Raw data -
• • •

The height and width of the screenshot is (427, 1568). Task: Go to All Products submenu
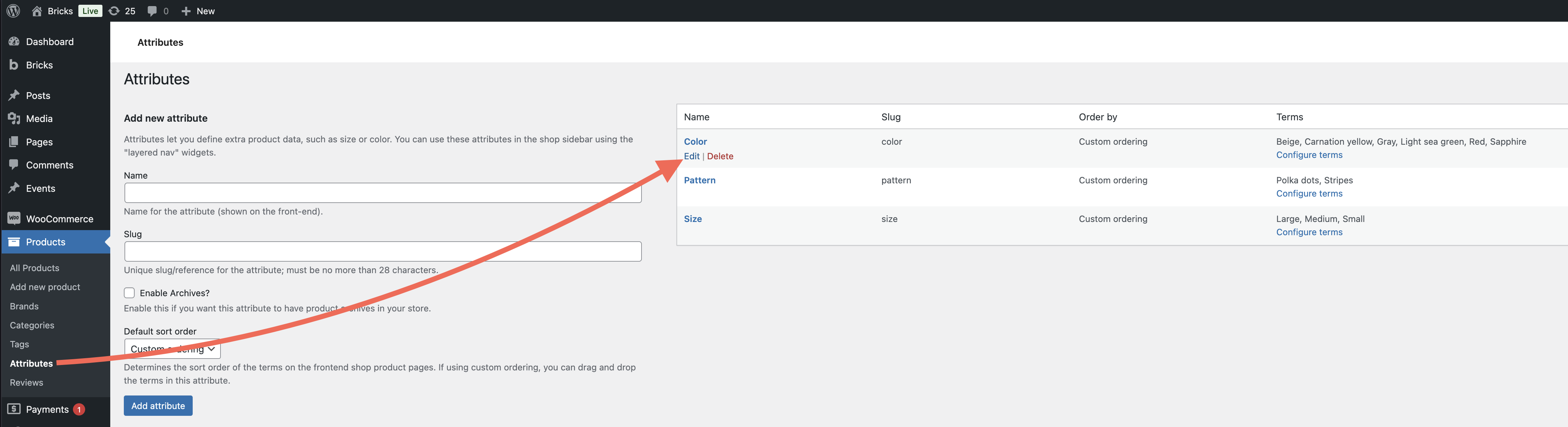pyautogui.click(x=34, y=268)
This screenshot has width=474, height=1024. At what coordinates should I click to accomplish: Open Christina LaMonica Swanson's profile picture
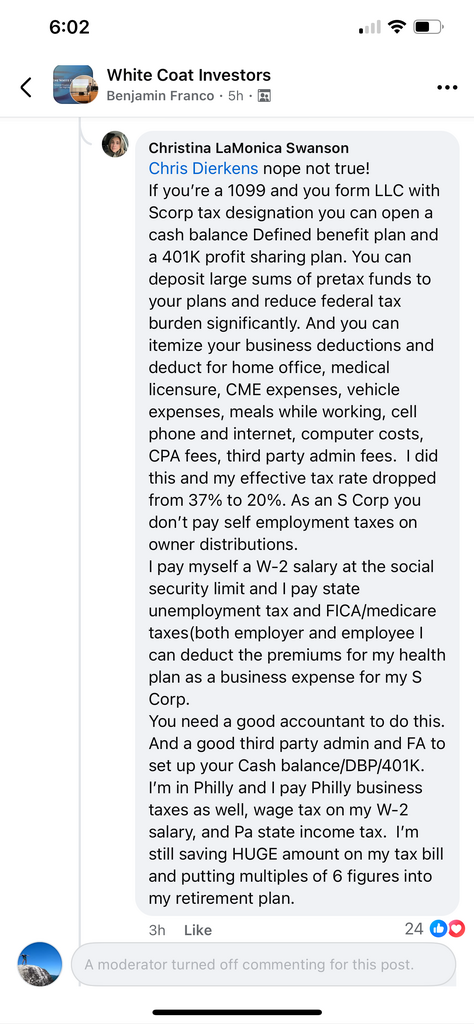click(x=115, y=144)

• • •

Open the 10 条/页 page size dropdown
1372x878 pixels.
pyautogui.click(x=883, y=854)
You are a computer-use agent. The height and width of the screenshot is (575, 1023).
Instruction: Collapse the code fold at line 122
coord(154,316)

• • •

Written exercise -
Convert everything from the line containing "You are a computer-use" down to the line containing "coord(154,316)" into a JSON list of strings, one string per line, omitting blank lines.

Written response -
[
  "You are a computer-use agent. The height and width of the screenshot is (575, 1023).",
  "Instruction: Collapse the code fold at line 122",
  "coord(154,316)"
]